# Witeden mini 4x4x4



## EMI (Jul 20, 2012)

As announced here http://twistypuzzles.com/forum/viewtopic.php?p=285339#p285339, Witeden is going to mass produce a mini 4x4x4 (size:4.2 cm)

Might be good for children


----------



## Endgame (Jul 20, 2012)

Am I the only who finds 42mm to be way too small for a 4x4x4? It may fit in my pocket, but not in my hands without risking pain in my fingers.


----------



## RNewms27 (Jul 20, 2012)

Tony Fisher could do better


----------



## sneaklyfox (Jul 20, 2012)

4.2cm (or 42mm) does sound too small for a 4x4x4. But I guess the point is probably that it is pocket-sized rather than being the optimal size for speedcubing. And 4x4 OH isn't an event yet.


----------



## Kattenvriendin (Jul 20, 2012)

Ohh how fun! I was wondering why there were not more mini sized cubes other than the 3x3.


----------



## Thompson (Jul 20, 2012)

Kattenvriendin said:


> Ohh how fun! I was wondering why there were not more mini sized cubes other than the 3x3.



There are mini 2x2 cubes


----------



## Kattenvriendin (Jul 20, 2012)

Oh ok.. I was more directing toward the bigger cubes, 4x4 and megaminx and such. 

I know mini those is .. hard to make haha.


----------



## Stefan (Jul 21, 2012)

Stefan said:


> I've been wanting a *keychain-sized* 4x4x4 ever since I dreamed of one several years ago! It would be sooooo cute.





EMI said:


> mini 4x4x4 (size:4.2 cm)



Yes!


----------



## Endgame (Jul 21, 2012)

sneaklyfox said:


> 4.2cm (or 42mm) does sound too small for a 4x4x4. But I guess the point is probably that it is pocket-sized rather than being the optimal size for speedcubing.
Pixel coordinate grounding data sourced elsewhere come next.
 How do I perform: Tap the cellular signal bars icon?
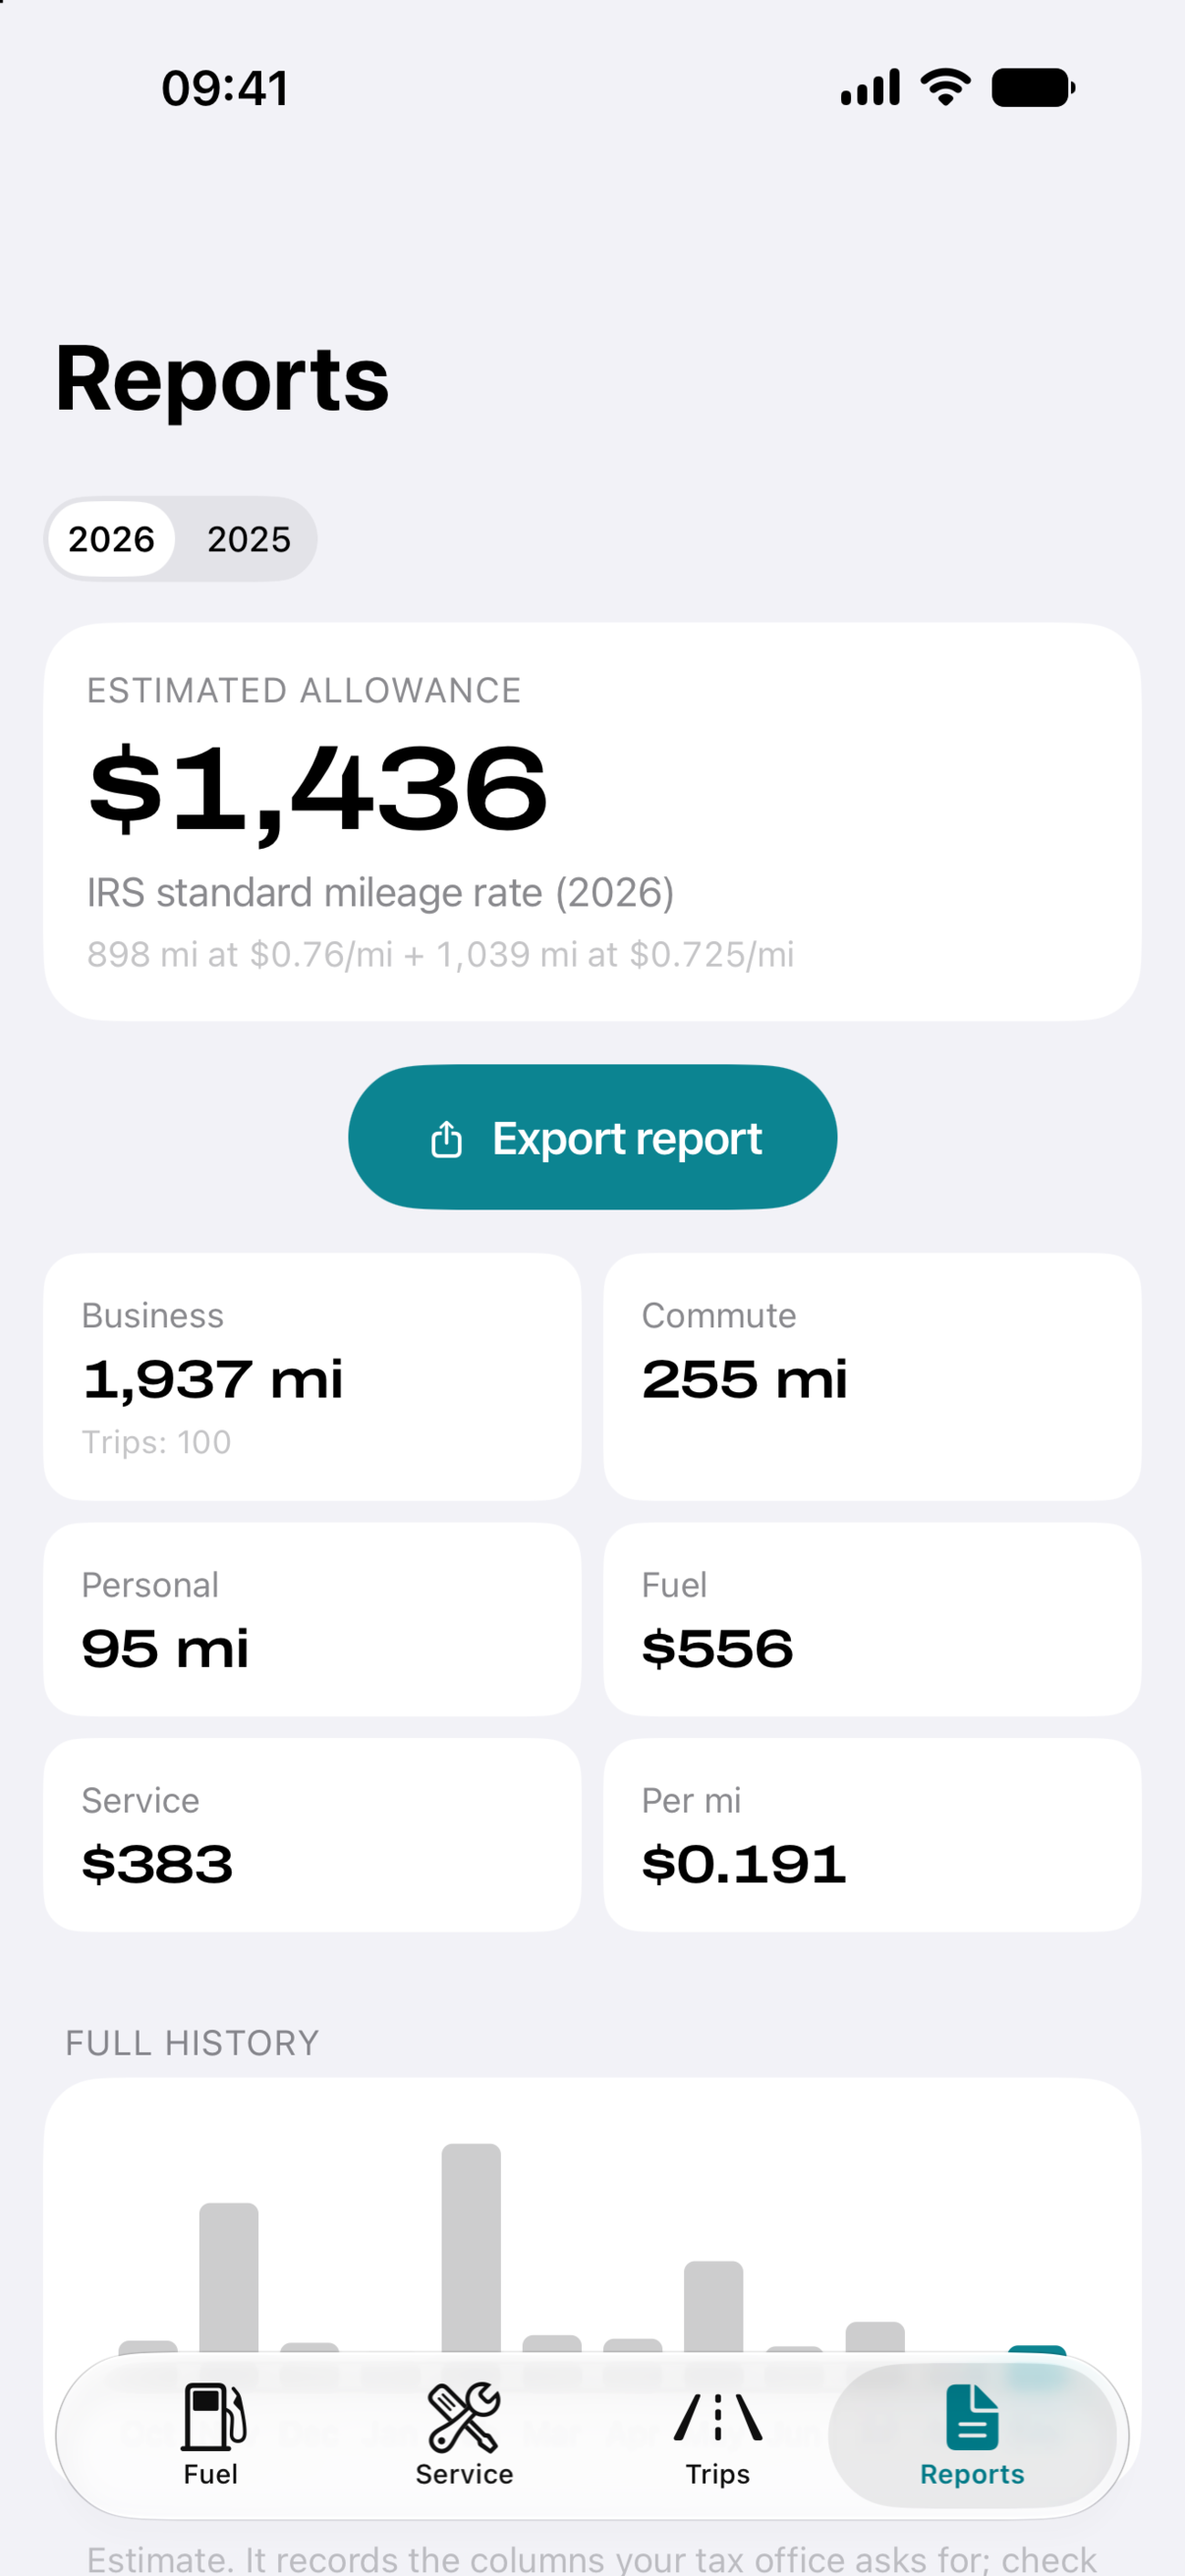870,87
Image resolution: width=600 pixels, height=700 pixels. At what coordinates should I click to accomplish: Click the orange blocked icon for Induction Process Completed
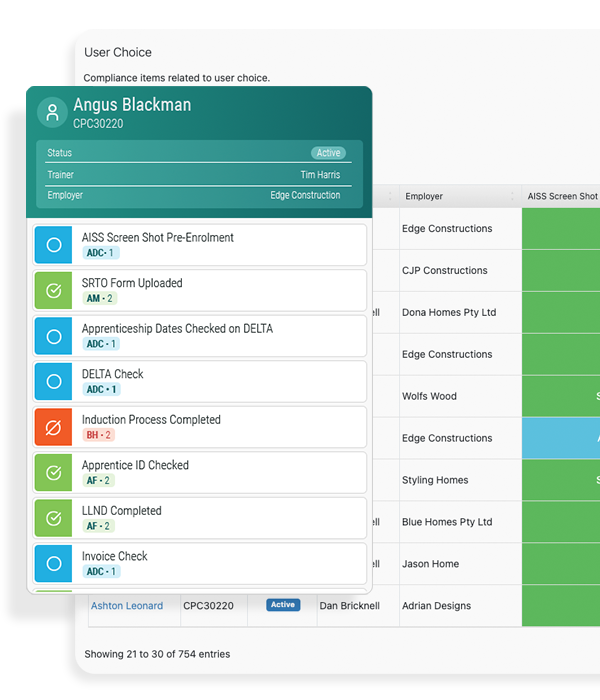click(54, 427)
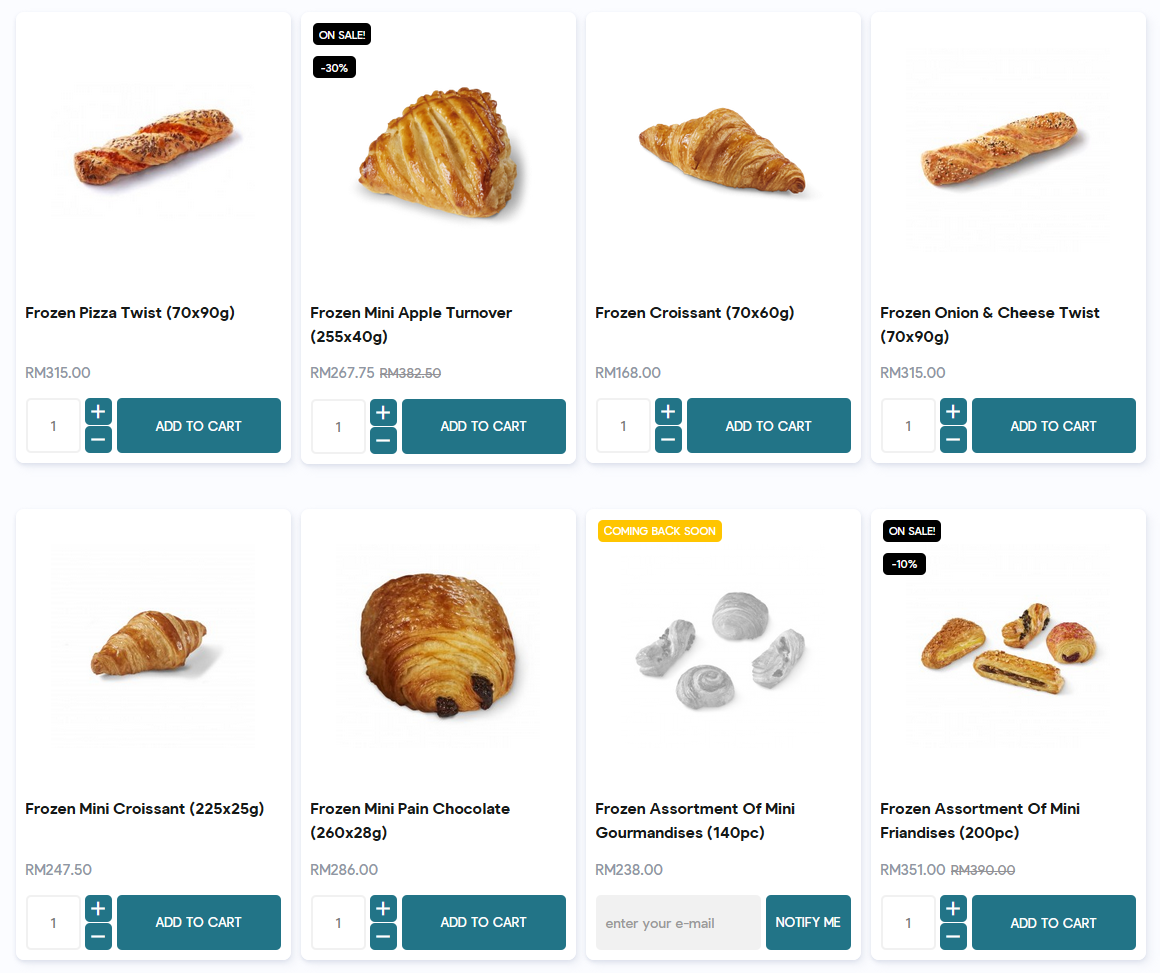Increase quantity for Frozen Mini Croissant
Screen dimensions: 1160x973
(97, 908)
And 4x4 OH isn't an event yet.



It's not an event *yet*. Reason enough to begin practising


----------



## RNewms27 (Jul 21, 2012)

sneaklyfox said:


> 4x4 OH isn't an event yet.



I wasn't even thinking about OH! This has a chance to make 4x4 OH more reasonable.


----------



## cityzach (Jul 21, 2012)

Kattenvriendin said:


> Oh ok.. I was more directing toward the bigger cubes, 4x4 and megaminx and such.


----------



## Cheese11 (Jul 21, 2012)

Umm, I think they really screwed up here. 42mm is quite small for a 3x3, let alone a 4x4. I wonder how the turning will be though..
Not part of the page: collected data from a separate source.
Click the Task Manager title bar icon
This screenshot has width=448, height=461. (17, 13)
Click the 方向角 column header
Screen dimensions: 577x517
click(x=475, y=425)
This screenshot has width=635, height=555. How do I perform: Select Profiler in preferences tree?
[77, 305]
EDIT: I see 4x4 OH in the near future.


----------



## lex (Jul 21, 2012)

mad interested in this 4x4


----------



## mrpotatoman14 (Jul 21, 2012)

Stefan said:


> Yes!


http://www.shapeways.com/model/194909/revelation-cube-20mm.html


----------



## Stefan (Jul 21, 2012)

mrpotatoman14 said:


> http://www.shapeways.com/model/194909/revelation-cube-20mm.html



Didn't know that one. But it doesn't look like it turns well, plus I believe in my dream it was about 3.5-4cm large.


----------



## qqwref (Jul 21, 2012)

D'aww. I want one.


----------



## sneaklyfox (Jul 21, 2012)

Speaking about minis and different cube sizes... with the mini Zhanchis coming out, it should have been like this always. Everyone has different sized hands either bigger or smaller and a cube that fits your size is the best for you. Of course, it's easier for the manufacturer to make all just standard size though...


----------



## tx789 (Jul 21, 2012)

So small for a cube and it's a 4x4


----------



## Kattenvriendin (Jul 21, 2012)

cityzach said:


>



*giggle* Well not THAT small, maybe 3/4 the size of 1/2 the size of the regular


----------



## Hunter (Jul 25, 2012)

I just read the first page and I thought man, a mini megaminx would be so funny! Then I click page 2 and see a mini megaminx!!  That thing is awesome!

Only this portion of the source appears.